Se adelantó el entrenamiento para poder ver el cruce entre el seleccionado africano y el de Islandia

El entrenamiento ya había quedado atrás hacia unos minutos. Pese a que estaba pautado comenzarlo a las 18 (las 12 de Argentina), el plan se modificó: la práctica se adelantó una hora y media para poder liberarse a tiempo para ver por TV el duelo de Nigeria-Islandia en Volgogrado.

Ya duchados, los jugadores de la Selección se dispersaron cada uno en su lugar preferido de la concentración de Bronnitsy. Empezaba el partido que le daría la última vida al equipo de Lionel Messi y compañía.

La gran mayoría prefirió refugiarse en la intimidad de su habitación. El ánimo seguía bajo tierra por el mazazo de casi nocaut recibido en la noche rusa del jueves ante Croacia.

No hubo quórum para reunirse a ver entre todos un encuentro que podía entregar distintos escenarios para el conjunto nacional.

El cuerpo técnico también lo atravesó de la misma manera. Cada uno decidió verlo por su cuenta. Jorge Sampaoli, por caso, se quedó sentado enfrente de un televisor led en la zona de la cocina del búnker albiceleste.

Desde allí, gritó el primero de Nigeria con el puño apretado junto a algunos integrantes que acompañan a la delegación en el Mundial. Como una irónica humorada, de estar en el horno casi cocinado, pasó a asomar la cabeza y saber que dependerá de sí para clasificar a octavos.

Estaba muy golpeado el DT después de la goleada sufrida ante los croatas y este resultado le dio vitaminas.

Después de la cena se juntará con el resto de sus colaboradores para comenzar a planificar lo que será la final del mundo anticipada para la Argentina.

Mientras el gran living con pantalla gigante era copado en su mayoría por los sparrings, en las habitaciones los futbolistas se comían los dedos en cada jugada.

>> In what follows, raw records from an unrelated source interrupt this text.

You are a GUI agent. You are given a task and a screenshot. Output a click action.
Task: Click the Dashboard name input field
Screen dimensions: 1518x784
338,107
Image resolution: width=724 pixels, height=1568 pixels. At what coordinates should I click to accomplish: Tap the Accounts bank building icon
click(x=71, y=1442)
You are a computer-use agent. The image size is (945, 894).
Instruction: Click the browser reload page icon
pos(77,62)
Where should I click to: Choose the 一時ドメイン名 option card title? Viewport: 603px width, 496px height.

Hubo algunos que para alivianar tensiones y no caer en el profundo mundo de las ansiedades, prefirieron apagar la tele y utilizar ese tiempo para hablar con sus familiares.

Otros lo empezaron mirando de reojo y se fueron metiendo más con el paso de los minutos y de los goles nigerianos.

“El palazo todavía se siente fuerte, pero con este resultado al menos se vieron las primeras sonrisas desde la derrota”, le confió a este diario una voz de peso en el plantel.

Algo cambió al menos. Todos son conscientes de que el fútbol les regaló una nueva chance. La última para extender la vida, aquí, en el verano ruso.

Depende de ellos, y ese es ahora tal vez el mayor problema a resolver. Tragar el veneno, cómo dijo Javier Mascherano, y jugarse a todo o nada en San Petersburgo. La pelota está de nuevo en los pies de la Selección. ¿Habrá reacción?